Guy Standing, a University of London professor and co-founder of the Basic Income Earth Network, calls Europe’s social-protection system “dysfunctional” and a “disincentive” to work. In a country like Finland, people who opt for a low wage job while on benefits may end up with a marginal income tax rate of “over 90 percent,” he said in a telephone interview.
“It is very much the belief of us who favour a basic income that 99 per cent of people want to improve their lives” by earning more, Standing said. Besides, a basic income has potential psychological and social benefits as well. “If you do not have basic security you cannot be rational,” he said.
The union begs to differ. Not only does SAK say that the system may reduce the labour force — for instance by tempting mothers of small children or those close to retirement to take more time off — but the union also suggests that making it easier to refuse unpleasant jobs may create inflationary bottlenecks.

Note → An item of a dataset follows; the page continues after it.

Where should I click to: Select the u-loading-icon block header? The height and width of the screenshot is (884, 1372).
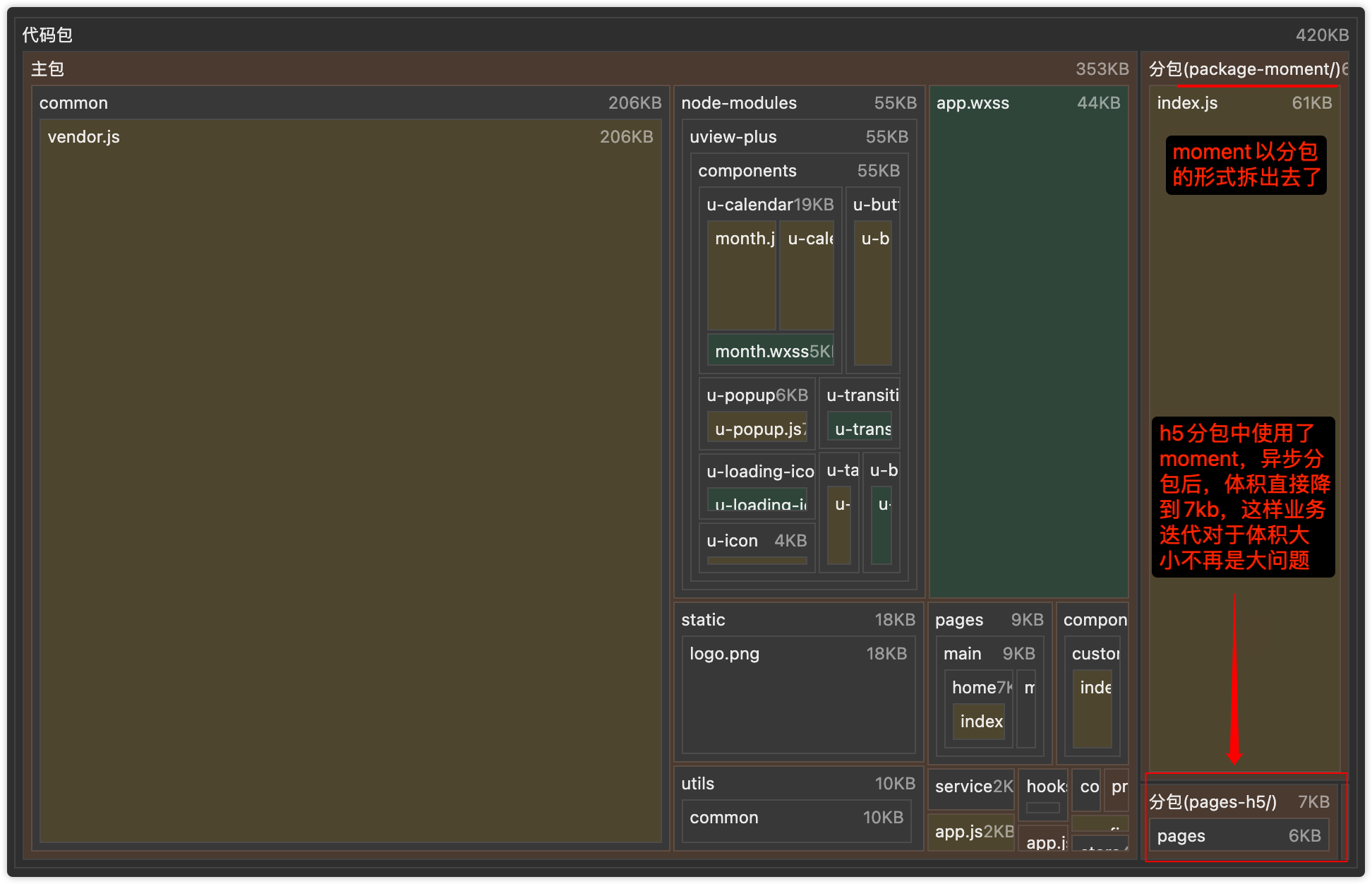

In any case, the model being tasted in Finland is “impossibly expensive, since it would increase the government deficit by about 5 per cent” of gross domestic product, said Kaukoranta.
Fix it, don’t ditch It
The traditional paladin of workers’ rights would rather tweak the existing system. It has the backing of the country’s biggest opposition party, the Social Democrats, whose Kalevi Sorsa foundation concluded in a 2012 paper that UBI may simply be a means of scrapping minimum wage requirements.
SAK rejects Standing’s accusations that the union’s real motive for opposing UBI is fear of a drop in membership or a collapse of its insurance funds. A 2014 report by the German Institute for Economic Research suggested that trade union hostility “may be a result of the threat of losing bargaining power.”
Kela, the social-security institution tasked with conducting the experiment, says it won’t release any results until after its completion in two years.
Mira Jaskari, a 34-year-old who was picked for the pilot program, says receiving a basic income may make it easier for her to accept part-time job offers that would otherwise not have been worth her while. Before being unemployed, she used to work in catering and as an office assistant.
Whether she’ll indeed do so, and whether her response will be representative of the sample, won’t be known until after December 2018.